Office of Personnel Management Director John Berry announced he would add 80 employees to process federal employee retirement checks faster.

“We want to do everything we can to put as much of their [federal employees’] money – at the end of the day, we have to remember this is their money – in their pockets as quickly as we can,” Berry said, according to The Washington Post.

It now takes almost five months to process claims, The Post reported.

Half of the new workers will be reassigned from within OPM; the others will be new hires.

“We are hiring those people as we speak, and we will be training them and getting them on the front lines as quickly as we can,” Berry said. “That being said, our timeline continues to worsen . . .  I recognize the hardship this poses to our retirees.”

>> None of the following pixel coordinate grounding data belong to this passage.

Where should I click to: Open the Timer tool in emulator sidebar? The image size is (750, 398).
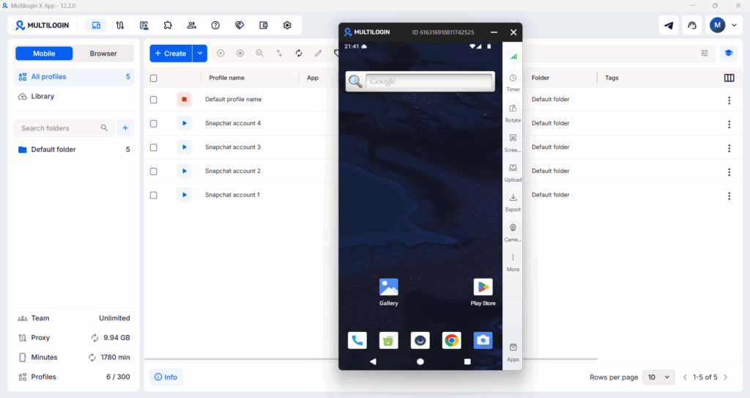[513, 78]
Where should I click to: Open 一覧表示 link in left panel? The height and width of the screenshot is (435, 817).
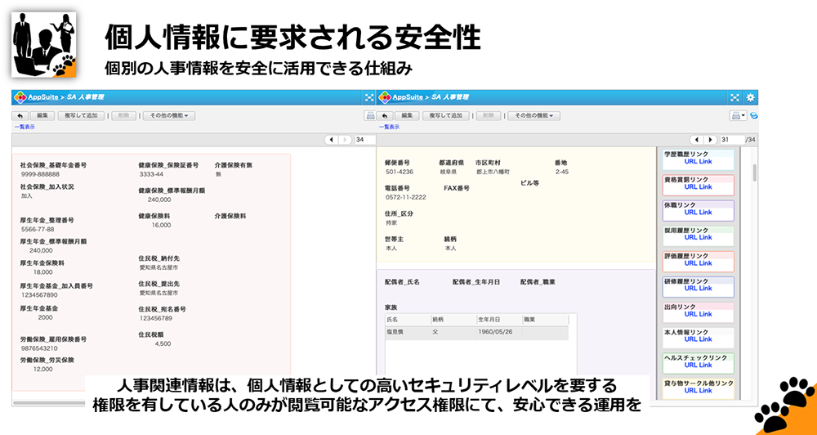(x=24, y=127)
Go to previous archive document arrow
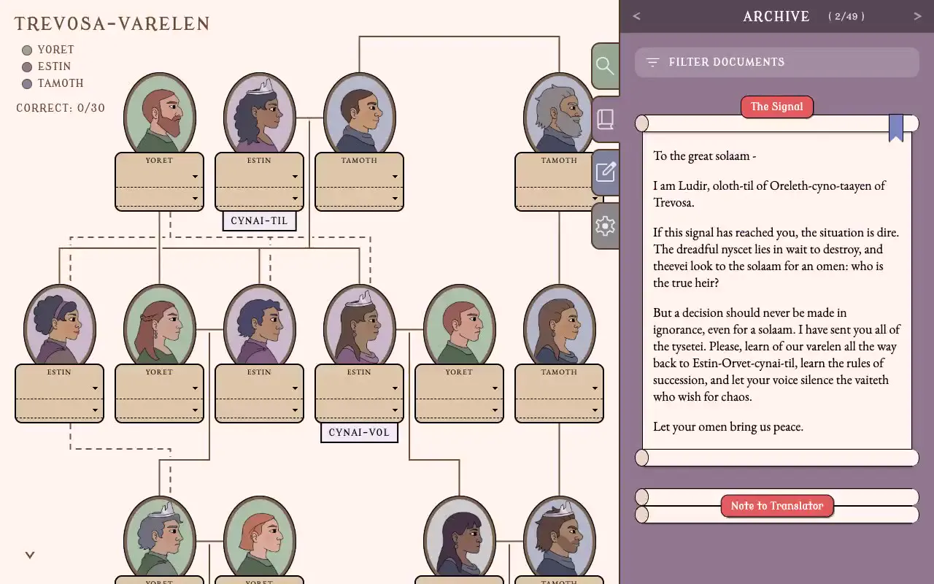934x584 pixels. click(x=636, y=16)
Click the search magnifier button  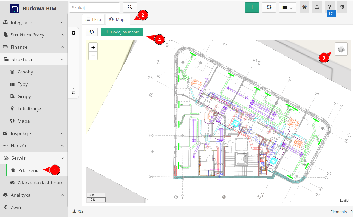tap(130, 7)
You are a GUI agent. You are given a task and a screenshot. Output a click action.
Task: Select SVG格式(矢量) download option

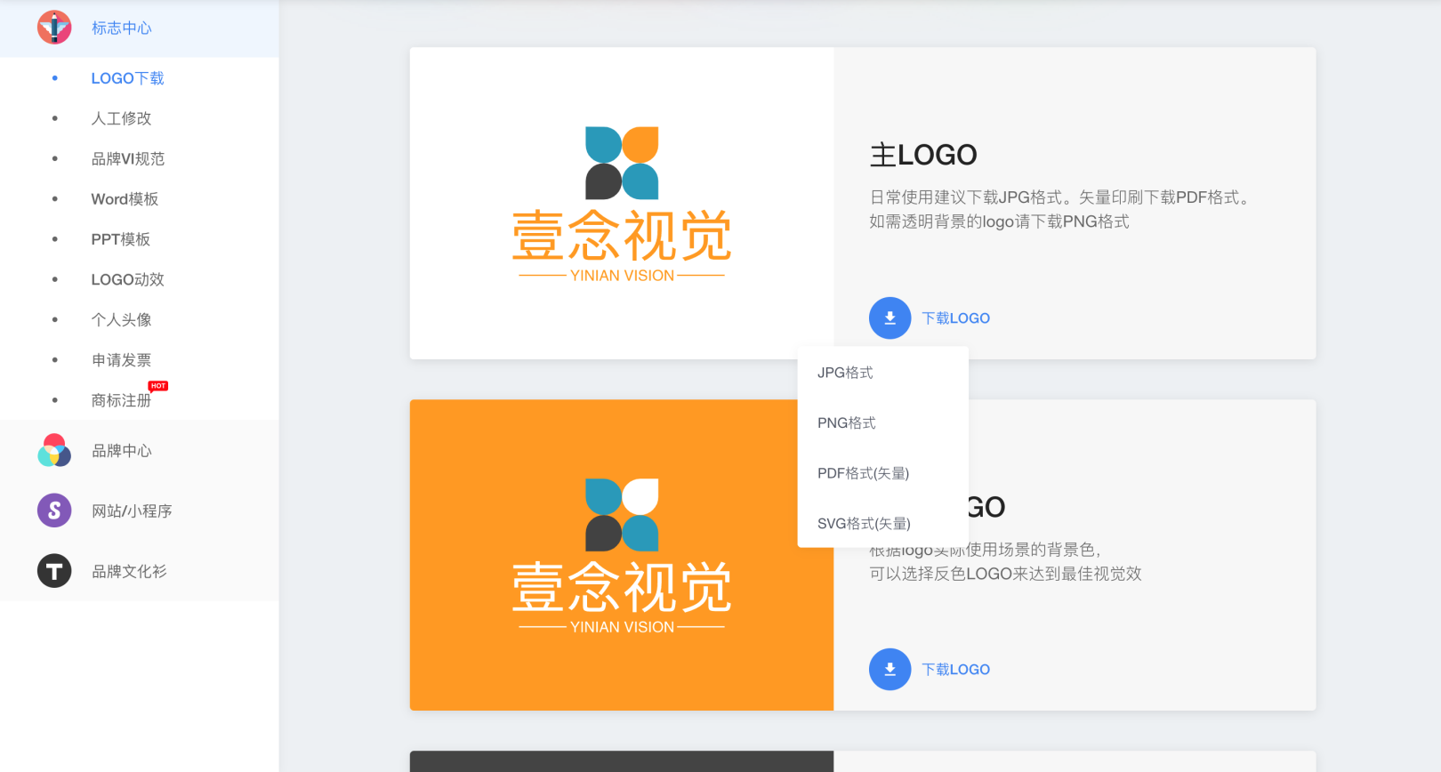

The Post conjectures at least part of the problem is the staffing cutbacks that plague OPM.

The other issue is that OPM needs a retiree’s complete employment record, which is  easier said than done with employees who, over the course of a career, often work for many agencies.

And the final wrench in the process is that it is almost entirely non-computerized, meaning filing cabinets full of complicated, sometimes missing paper records.

The agency has attempted to automate the system in the past – five times, in fact, Government Executive reports – all to no avail. Now, Berry said OPM is trying a different tack.

OPM Associate Director for Retirement and Benefits Bill Zelienski said the agency was determining which areas would benefit from automation, rather than trying to overhaul the entire system in one swoop, GovExec reports.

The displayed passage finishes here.